Rattaché à la puissante centrale Union nationale des travailleurs du Mali (UNTM), le Synabef appelle non seulement à des rassemblements devant les banques jusqu’au mercredi 12 mars mais a aussi et surtout décidé de suspendre « jusqu’à nouvel ordre » les transferts de garantie de l’entreprise publique d’électricité Energie du Mali (EDM) et de toutes les « structures publiques et parapubliques » du pays.

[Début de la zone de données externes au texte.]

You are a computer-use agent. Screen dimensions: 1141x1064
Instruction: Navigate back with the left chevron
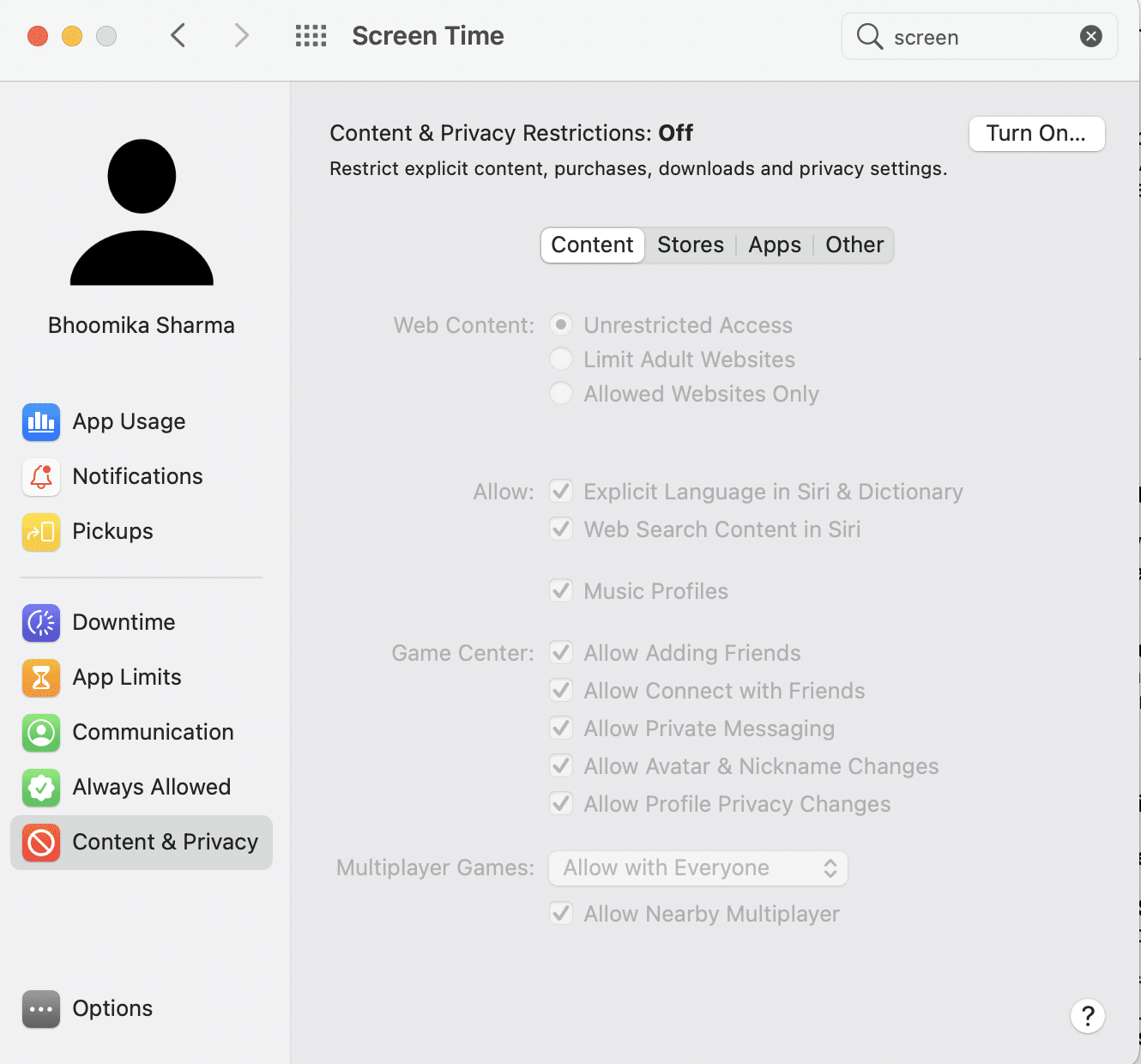tap(178, 36)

A l’origine de cette mobilisation figure le placement sous mandat de dépôt de deux banquiers, la semaine dernière, dans le cadre d’une enquête de la justice malienne sur de possibles malversations. En cause, selon plusieurs sources syndicales et judiciaires : un contrat liant, depuis 2021, la société publique malienne d’électricité EDM à l’entreprise indienne Mecamidi HPP spécialisée dans la fabrication de turbines, dans le cadre d’un projet de centrale thermique pour la ville de Djenné.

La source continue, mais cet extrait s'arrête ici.